Indemnisation d’une victime suite à un embolie gazeuse avec séquelles neurologiques

Une patiente subi lors d’une intervention pratiquée dans un centre hospitalier une embolie gazeuse dont elle conserve les séquelles neurologiques.
La patiente, son époux et ses enfants recherchent la responsabilité de l’hôpital au titre des fautes médicales ayant conduit à cette embolie et à la prise en charge insuffisante de ses suites.
Le médecin expert désigné par le tribunal administratif de Paris conclut que les besoins d’aide par tierce personne devaient être évalués sur la base de deux heures par jour avec des besoins d’assistance spécifiques qu’à hauteur de 30 minutes par jour pour la toilette et de 30 minutes pour l’habillage .

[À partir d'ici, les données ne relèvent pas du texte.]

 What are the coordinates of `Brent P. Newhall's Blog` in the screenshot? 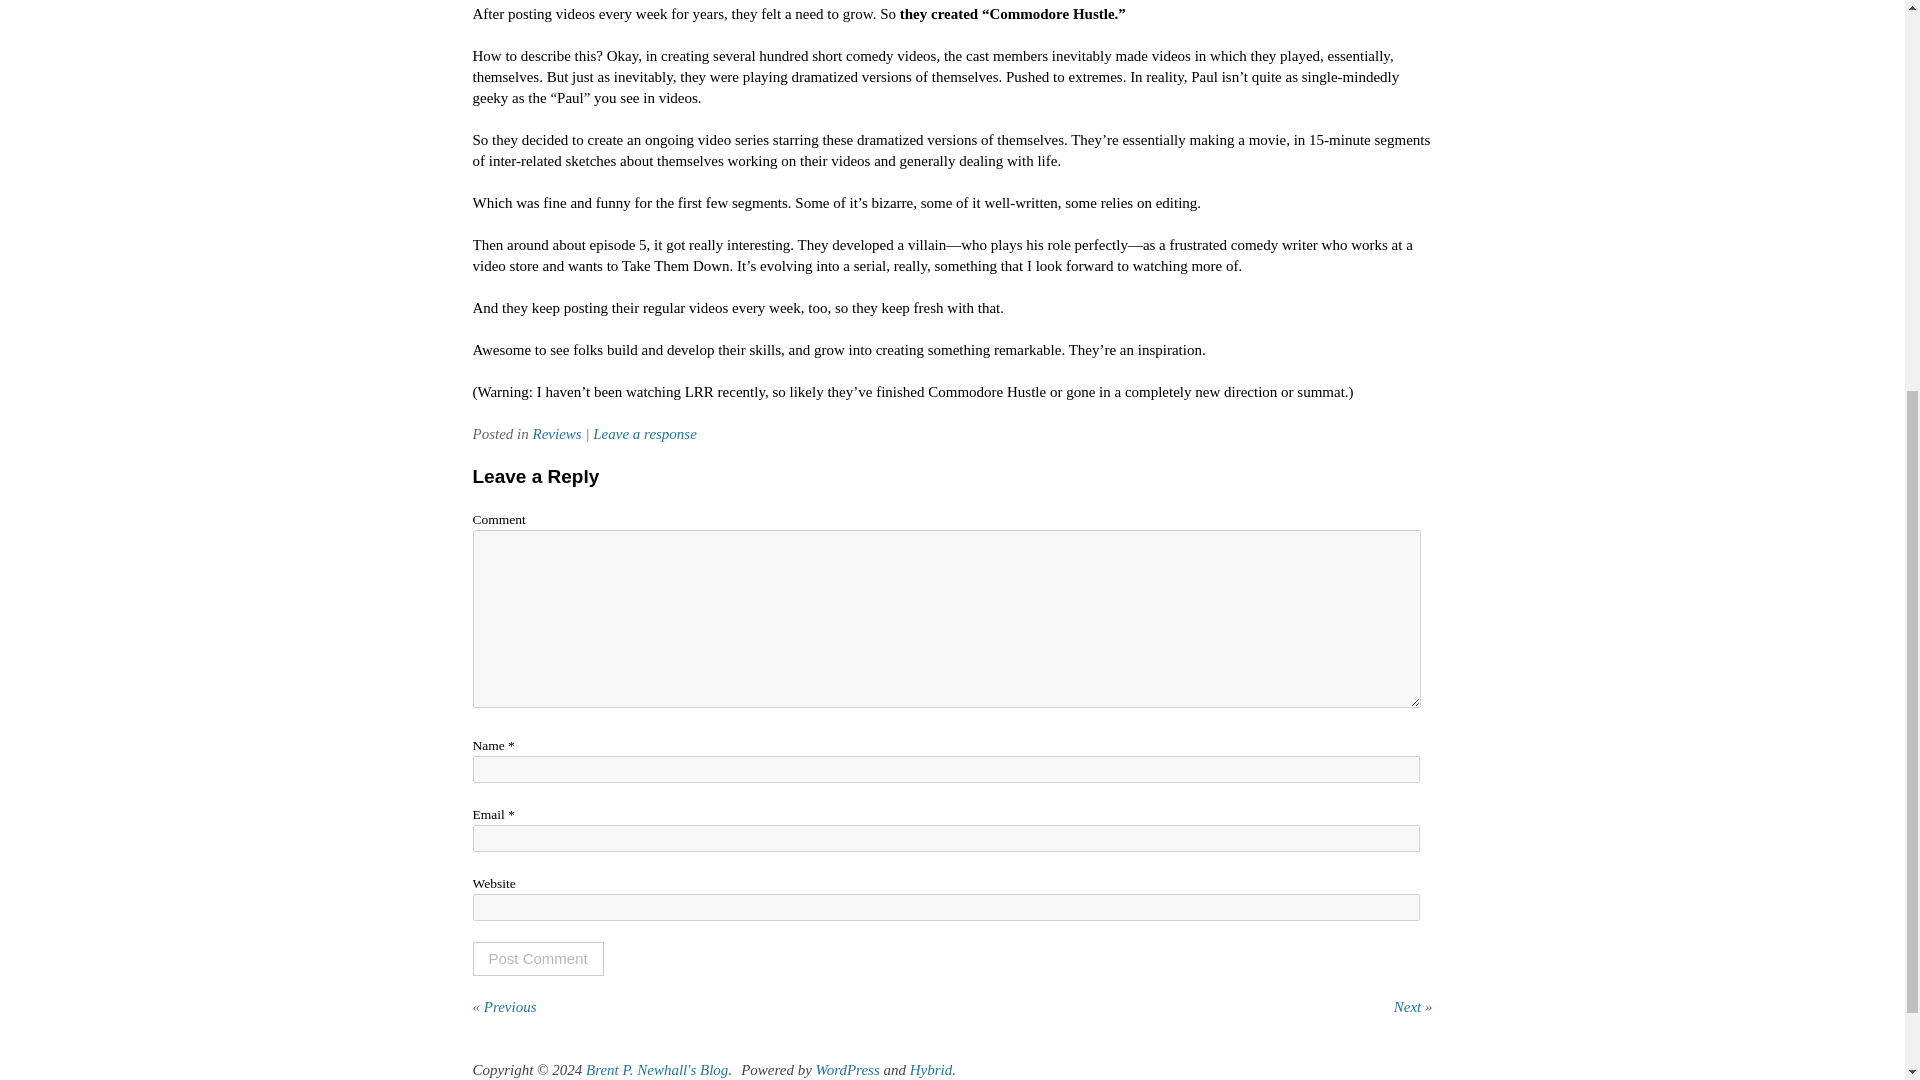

En première instance, l’hôpital est condamné à réparer 80 % des préjudices subis par la victime au titre des troubles dans ses conditions d’existence. Le tribunal retient également l’absence d’indemnisation du préjudice subi par son époux au titre de son assistance.
La patiente et sa famille interjettent appel.

La cour administrative d’appel confirme la condamnation de l’hôpital à réparer intégralement les préjudices des demandeurs et a alloue une somme au titre du préjudice subi par l’époux.

Contestant le montant alloué au titre du préjudice subi par l’époux, la victime et son époux forment un pourvoi devant le Conseil d’Etat.

La Haute juridiction retient que si l’indemnisation des frais d’assistance par une tierce personne ne peut intervenir qu’au profit de la victime, les proches de la victime qui lui apportent une assistance peuvent prétendre, au titre du préjudice d’accompagnement, à être indemnisés par le responsable du dommage ; tel est le cas du conjoint de la victime.